Alguns alemães já jogaram no Real Madrid. Mas Mesut Özil, de ascendência turca, simboliza uma nova geração, que reflete a pluralidade da sociedade alemã. Há cerca de 40 anos, seu avô veio do povoado norte-turco Hisiroglu para a Região do Ruhr. Ali, Mesut nasceu em 1988. Já na quadra de esportes, ele conheceu a Alemanha como um país variado. Libaneses, tunisianos, turcos, alemães: todos jogavam futebol juntos. Através do esporte, Mesut encontrou seu lugar na sociedade. Uma rápida carreira: com 17 anos, ele entra em campo pelo Schalke 04 na Bundesliga, a primeira divisão do futebol profissional alemão. Ele se torna campeão europeu em 2009, com a seleção nacional Sub-21. Poucas semanas depois, estreia num jogo da seleção principal da Alemanha. Na Copa do Mundo na África do Sul, Mesut Özil foi um dos jogadores de grande destaque.

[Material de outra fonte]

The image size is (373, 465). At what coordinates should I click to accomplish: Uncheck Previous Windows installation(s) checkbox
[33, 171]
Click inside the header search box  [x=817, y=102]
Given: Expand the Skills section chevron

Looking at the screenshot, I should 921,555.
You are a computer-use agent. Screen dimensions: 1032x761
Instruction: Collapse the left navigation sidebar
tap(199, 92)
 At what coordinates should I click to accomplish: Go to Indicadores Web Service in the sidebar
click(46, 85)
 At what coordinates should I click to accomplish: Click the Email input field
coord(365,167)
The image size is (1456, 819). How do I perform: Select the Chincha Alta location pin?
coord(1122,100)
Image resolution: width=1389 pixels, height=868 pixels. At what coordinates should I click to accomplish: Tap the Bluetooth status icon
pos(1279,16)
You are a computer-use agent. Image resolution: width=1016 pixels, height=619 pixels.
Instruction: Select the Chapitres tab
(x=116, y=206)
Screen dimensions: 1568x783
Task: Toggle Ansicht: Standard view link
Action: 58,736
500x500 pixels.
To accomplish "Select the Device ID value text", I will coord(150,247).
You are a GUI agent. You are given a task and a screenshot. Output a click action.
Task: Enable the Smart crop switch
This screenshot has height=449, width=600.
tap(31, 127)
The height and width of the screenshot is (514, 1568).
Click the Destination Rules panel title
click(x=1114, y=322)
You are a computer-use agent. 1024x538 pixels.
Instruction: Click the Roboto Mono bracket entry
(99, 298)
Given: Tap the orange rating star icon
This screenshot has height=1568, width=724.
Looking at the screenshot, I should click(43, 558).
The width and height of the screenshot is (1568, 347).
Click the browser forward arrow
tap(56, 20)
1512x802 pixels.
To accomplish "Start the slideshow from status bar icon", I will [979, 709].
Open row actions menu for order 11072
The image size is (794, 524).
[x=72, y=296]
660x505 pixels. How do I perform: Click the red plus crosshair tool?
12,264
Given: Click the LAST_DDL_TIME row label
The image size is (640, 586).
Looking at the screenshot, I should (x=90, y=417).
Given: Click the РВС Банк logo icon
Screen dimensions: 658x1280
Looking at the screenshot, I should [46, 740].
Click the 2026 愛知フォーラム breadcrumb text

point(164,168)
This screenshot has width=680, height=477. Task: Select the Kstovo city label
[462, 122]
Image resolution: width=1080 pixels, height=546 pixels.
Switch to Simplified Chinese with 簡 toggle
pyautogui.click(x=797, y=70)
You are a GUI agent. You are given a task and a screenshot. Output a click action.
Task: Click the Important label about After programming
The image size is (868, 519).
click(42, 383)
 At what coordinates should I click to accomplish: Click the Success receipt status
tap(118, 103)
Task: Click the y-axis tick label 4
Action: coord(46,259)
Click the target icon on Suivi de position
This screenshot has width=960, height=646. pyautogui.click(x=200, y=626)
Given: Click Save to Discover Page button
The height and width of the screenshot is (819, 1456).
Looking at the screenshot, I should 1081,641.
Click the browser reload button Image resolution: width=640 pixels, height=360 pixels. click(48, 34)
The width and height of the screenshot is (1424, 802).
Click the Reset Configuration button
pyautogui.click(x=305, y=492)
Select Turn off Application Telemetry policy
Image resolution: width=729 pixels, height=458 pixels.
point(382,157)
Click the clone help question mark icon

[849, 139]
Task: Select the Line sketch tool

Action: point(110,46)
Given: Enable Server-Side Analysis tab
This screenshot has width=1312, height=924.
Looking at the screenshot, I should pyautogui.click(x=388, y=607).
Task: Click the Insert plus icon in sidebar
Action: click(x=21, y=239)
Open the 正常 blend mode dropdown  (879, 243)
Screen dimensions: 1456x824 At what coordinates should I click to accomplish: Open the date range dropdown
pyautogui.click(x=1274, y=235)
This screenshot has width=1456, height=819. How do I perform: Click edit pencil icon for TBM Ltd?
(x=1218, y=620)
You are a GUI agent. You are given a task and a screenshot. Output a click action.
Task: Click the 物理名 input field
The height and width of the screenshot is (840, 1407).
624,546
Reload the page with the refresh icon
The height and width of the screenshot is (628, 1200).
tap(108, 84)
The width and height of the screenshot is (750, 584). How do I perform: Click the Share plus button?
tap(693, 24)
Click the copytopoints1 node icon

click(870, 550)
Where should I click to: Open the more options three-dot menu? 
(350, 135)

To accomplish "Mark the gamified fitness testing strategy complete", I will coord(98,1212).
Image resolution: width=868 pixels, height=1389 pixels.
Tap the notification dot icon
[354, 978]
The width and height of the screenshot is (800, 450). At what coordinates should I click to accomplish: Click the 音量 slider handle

O técnico da seleção alemã, Joachim Löw, elogia a sua técnica brilhante e atesta suas “deslocações do mais alto nível” em campo. Isto ele demonstra também no dia 8 de outubro de 2010 em Berlim, nas eliminatórias para a Eurocopa, quando a Alemanha joga contra a Turquia. Para a vitória alemã de 3 a 0, ele contribui com um gol. Os torcedores turcos o vaiam durante todos os 90 minutos de jogo. Muitos turcos ainda não aceitaram a sua escolha pela Alemanha: até a sua primeira atuação numa partida oficial, Özil ainda teria podido escolher a camisa da seleção turca. Mas ele recebeu o apoio do presidente turco Abdullah Gül, que classificou sua carreira como “um exemplo muito bem-sucedido de integração”. Özil optou descontraidamente pela Alemanha e ajudou a sua seleção nacional a encontrar um novo estilo: “Queremos convencer jogando, queremos brilhar. Isto é para mim entretanto uma coisa também típica alemã e me faz ficar orgulhoso”. Jogadores das mais diversas origens contribuem para a nova cultura de jogo da equipe alemã. Na Copa da África do Sul, a delegação alemã contava com onze jogadores de raízes internacionais: do ás da defesa, Jérôme Boateng, filho de pais alemão-ganenses, ao astro do ataque Cacau, que veio do Brasil para a Alemanha há dez anos. E no meio-campo, comanda Mesut Özil, para quem a Alemanha é naturalmente a sua pátria: “Eu nasci aqui, tenho aqui os meus amigos. E quero transmitir isto também a outros jovens com raízes estrangeiras, principalmente aos meus compatriotas turcos. Todos vocês podem lograr êxito”.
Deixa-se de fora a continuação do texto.